China’s Xi ascendant as attention turns to every facet of life | Xi Jinping News


As billions across China celebrate National Day on October 1, Chinese society finds itself amid a government-led re-engineering effort on a scale not seen in decades.

Over the past year, the government has targeted major sectors of society from China’s wealthy and powerful tech barons to education, celebrity culture and even citizens’ private lives under the banner of “common prosperity”.

The precise reasoning and timing behind the sweeping crackdown are unknown, but theories include that some regulatory action may have been delayed by COVID-19 or the government may be preparing for next year’s National Congress of the Chinese Communist Party.

Held once every five years, the 2022 summit will be unprecedented.

After the removal of term limits in 2018, President Xi Jinping is heading into a third term and could rule China indefinitely.

“(Xi) wants to prove his leadership in almost every sphere of China, whether it’s international relations, domestic affairs, corruption issues, cultural issues, which is new, and so, therefore, you see all the sort of movements happening almost simultaneously, possibly in preparation for next year’s big events,” which include the 2022 Winter Olympics in addition to the party congress, said Lim Tai Wei, a senior research fellow at the National University of Singapore.

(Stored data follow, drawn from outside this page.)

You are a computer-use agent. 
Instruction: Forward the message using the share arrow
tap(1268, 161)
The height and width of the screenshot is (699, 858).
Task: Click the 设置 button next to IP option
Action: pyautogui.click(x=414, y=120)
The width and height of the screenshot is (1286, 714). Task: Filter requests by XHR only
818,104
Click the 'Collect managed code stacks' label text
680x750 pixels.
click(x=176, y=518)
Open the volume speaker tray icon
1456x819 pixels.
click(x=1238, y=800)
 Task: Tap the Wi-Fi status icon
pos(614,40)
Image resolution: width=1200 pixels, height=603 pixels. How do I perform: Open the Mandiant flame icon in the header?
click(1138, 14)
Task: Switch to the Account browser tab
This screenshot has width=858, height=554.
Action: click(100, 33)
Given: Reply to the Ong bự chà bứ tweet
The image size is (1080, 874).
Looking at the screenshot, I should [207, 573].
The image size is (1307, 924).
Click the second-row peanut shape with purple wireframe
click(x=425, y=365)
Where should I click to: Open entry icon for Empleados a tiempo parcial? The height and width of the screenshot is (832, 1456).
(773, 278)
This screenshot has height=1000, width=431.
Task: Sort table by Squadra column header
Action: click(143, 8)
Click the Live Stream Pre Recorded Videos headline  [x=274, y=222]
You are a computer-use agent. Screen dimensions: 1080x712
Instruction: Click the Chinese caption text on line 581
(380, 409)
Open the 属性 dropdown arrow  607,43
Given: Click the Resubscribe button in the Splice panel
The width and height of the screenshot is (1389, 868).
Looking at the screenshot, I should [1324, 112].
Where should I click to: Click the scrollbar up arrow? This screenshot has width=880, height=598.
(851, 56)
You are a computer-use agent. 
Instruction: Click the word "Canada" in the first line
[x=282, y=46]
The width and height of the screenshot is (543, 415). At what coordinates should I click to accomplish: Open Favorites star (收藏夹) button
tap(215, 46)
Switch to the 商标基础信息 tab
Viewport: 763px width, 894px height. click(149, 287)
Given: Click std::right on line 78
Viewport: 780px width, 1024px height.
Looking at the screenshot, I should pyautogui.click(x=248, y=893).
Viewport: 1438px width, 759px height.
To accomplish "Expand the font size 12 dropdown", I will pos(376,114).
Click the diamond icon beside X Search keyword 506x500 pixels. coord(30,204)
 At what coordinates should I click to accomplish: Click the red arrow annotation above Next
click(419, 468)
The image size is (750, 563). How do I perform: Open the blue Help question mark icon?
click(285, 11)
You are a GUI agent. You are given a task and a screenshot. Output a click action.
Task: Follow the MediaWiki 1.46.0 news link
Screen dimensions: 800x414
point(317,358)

A visitor poses for a photo with a figure of Chinese singer Wowkie Zhang at Madame Tussaud’s in Beijing last month. Beijing is now targeting celebrity culture with new restrictions [File: Mark Schiefelbein/AP Photo]

Many date the start of the crackdown to October 24 last year, when Alibaba founder and tech titan Jack Ma publicly criticised China’s regulatory system during a speech in Shanghai. Shortly after the event, regulators forced Ma’s fintech company Ant Group to suspend its anticipated $37bn IPO, sending shockwaves through the global business community.

The tycoon disappeared from public view for three months and since January, has kept a low profile as Beijing turns its attention to the country’s other tech giants.

In July, regulators pursued the popular ride-hailing app Didi over concerns that its user data could be breached by United States officials following its listing on the New York Stock Exchange. Didi was removed from app stores and its stock plummeted in value, raising fears about the industry’s future.

Concern about oligarchs

Over the past year, China has also passed new legislation protecting user data privacy and targeting monopolies held by companies like Ma’s Alibaba and the equally powerful Tencent. Meanwhile, the taxman has taken aim at some of China’s most famous celebrities, some of whom owe tens of millions in unpaid taxes, in an extension of a greater anti-corruption campaign that began after Xi first took office in 2012.

“It’s not unlike the 1890s in the US during the ‘robber baron period,’ and then you had (President) Teddy Roosevelt’s anti-trust movement. Both of those periods had new industries which had, to use the Chinese term, ‘barbaric growth’ and then the state and politicians stepped in to change the rules of the game because they thought it wasn’t healthy for economy,” said Richard McGregor, a senior fellow for East Asia at the Lowy Institute in Sydney and author of Xi Jinping: The Backlash.

“Obviously, there’s an element of state control and party control. The party has always been concerned with the growth of an oligarch class that happened in Russia in the 1990s and became politically active and politically powerful.”

Unlike the US during the Gilded Age, however, many of China’s wealthy are now being asked to donate to a “common prosperity fund,” described by some as a black box although it is meant to address widening inequality amid concern it could one day lead to social unrest.

Closing social gaps is also widely believed to be the reason behind the government’s crackdown on for-profit private tutoring centres that until recently were a ubiquitous part of life for many students hoping to compete in China’s ultra-competitive school system.

Other changes targeting young people include limits on computer game time during the week and crackdowns on fandom and effeminate, or what China calls “sissy”, men of the kind seen in K-Pop bands.

‘Unpredictability’

Xi Jinping thought’, Xi’s political ideology which was enshrined in the constitution in 2018, will also be added to the national curriculum and taught in schools, from primary to senior level.

It is a social engineering effort on a scale unknown since Mao Zedong was China’s supreme leader, but it remains unclear whether it is all down to Xi.

“We don’t know what comes from the top and what is different agencies delivering what they think Xi Jinping wants. The progressive left-wing politics in the West is socially liberal, but the left wing in China are socially conservative, neo-Maoists, anti-sissy men, anti-gaming, anti-celebrity culture. Xi is obviously worried about private entrepreneurs. Is he personally worried about effeminate pop culture? I doubt it,” said McGregor.

Whatever the motivation and whoever is pulling the strings, the slew of announcements caught many by surprise.

Maya Wang, a senior China researcher at Human Rights Watch, says recent crackdowns highlight the “continued unpredictability” of the Chinese government’s rule.

“A lot of people have characterised the Chinese government in more recent years as a more institutionalised form of governance despite the fact that it’s a dictatorship,” Wang told Al Jazeera.

“I think the sweeping changes that are being brought on as part of Xi consolidating power asks to what extent that understanding of the Chinese government is accurate.”